By TERESA GENARO, founder of Brooklynbackstretch.com and turf writer for The Saratogian
The first decade of the 20th century represented a renaissance for Saratoga Race Course. Tarnished by the stewardship of Gottfried Walbaum as the 19th century came to a close, Saratoga was re-born as the new century dawned. “Saratoga On Verge of Boom,” read a New York Daily Tribune headline in 1901.
Purchased by a syndicate that included Williams Collins Whitney, Saratoga underwent expansion and rejuvenation under his leadership; he oversaw the introduction of many of the features that we now consider intrinsic to the track’s character. Whitney became president of the Saratoga Association in 1901, and his name is a byword for the re-development of the historic track.
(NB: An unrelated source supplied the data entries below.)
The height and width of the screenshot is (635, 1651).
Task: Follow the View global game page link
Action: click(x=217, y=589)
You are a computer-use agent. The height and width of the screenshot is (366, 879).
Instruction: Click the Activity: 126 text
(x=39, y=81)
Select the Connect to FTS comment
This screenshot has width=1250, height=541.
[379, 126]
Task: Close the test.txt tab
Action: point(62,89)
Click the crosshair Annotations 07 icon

During Whitney’s tenure, the track expanded to include what we now know as the Oklahoma, and the grandstand was renovated and expanded. Stephen Sanford and August Belmont II built their private stables on the track’s grounds, the latter in what is now called Clare Court. The iconic saddling shed (now housing offices and pari-mutuel windows) and backyard saddling area were constructed.
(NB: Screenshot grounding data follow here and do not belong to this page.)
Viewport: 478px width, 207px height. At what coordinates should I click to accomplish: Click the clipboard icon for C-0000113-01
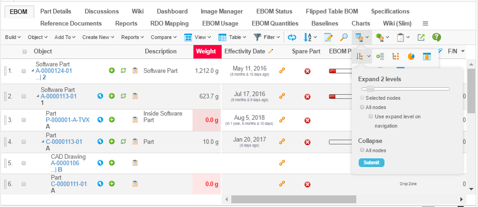click(x=135, y=142)
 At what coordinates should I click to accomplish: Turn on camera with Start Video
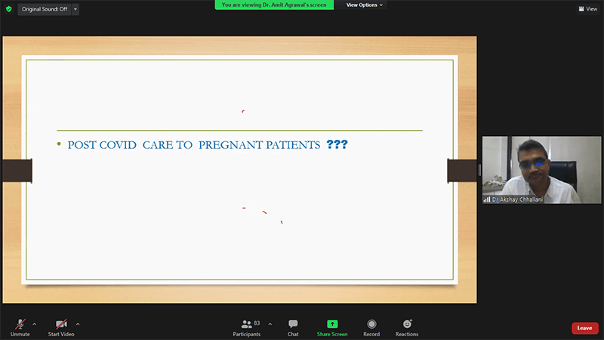click(61, 327)
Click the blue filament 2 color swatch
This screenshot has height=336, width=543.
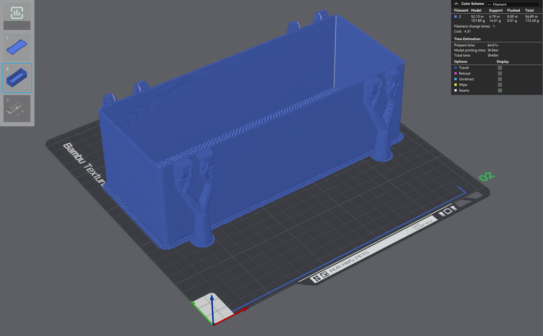(456, 16)
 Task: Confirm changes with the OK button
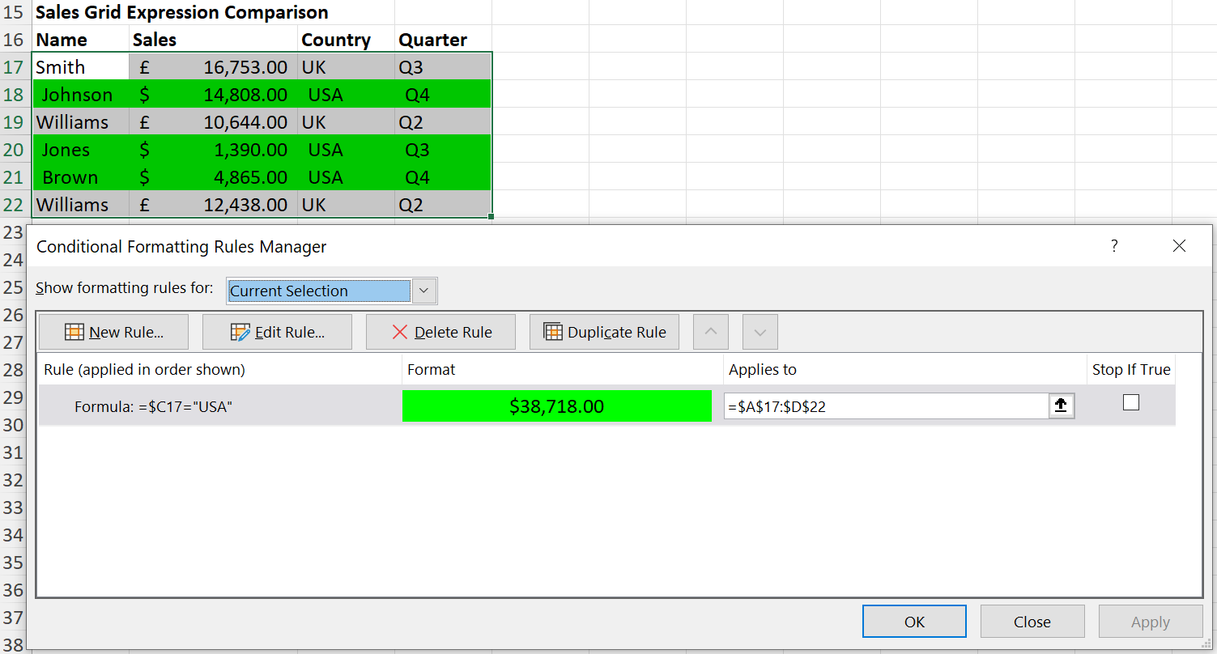click(x=914, y=621)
In 1901, the Travers Stakes, Saratoga’s signature race, returned, having been run only once in the previous five years. The Saratoga Special was first run in 1901, the Hopeful two years later.
Away from the track, the new century saw the opening of Kaydeross Park on Saratoga Lake, and in 1903, Lucy Scribner founded the Young Women’s Industrial Club, in part as a counterpoint to the gambling and racing of which she disapproved, so that young women could learn skills that would support them when the “summer people” went away at the end of the season.
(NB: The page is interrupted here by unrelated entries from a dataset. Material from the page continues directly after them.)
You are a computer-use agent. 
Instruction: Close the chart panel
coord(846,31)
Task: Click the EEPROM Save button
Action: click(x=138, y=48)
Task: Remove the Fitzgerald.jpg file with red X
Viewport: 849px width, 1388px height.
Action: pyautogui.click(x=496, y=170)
But all was not smooth sailing. The black jockeys who had been so important to racing began to disappear from the sport as a result of racism, and anti-gambling forces gained strength through the decade. The success of Canfield’s casino led to expansion in 1902, but Edward Hotaling in They’re Off! Horse Racing at Saratoga reported that it closed, for all intents and purposes, three years later.
The passing of the Hart-Agnew Act took place in 1908, prohibiting soliciting or recording of bets in a fixed place; two years later, racing would come to an end in New York State because of the consequences of the Act.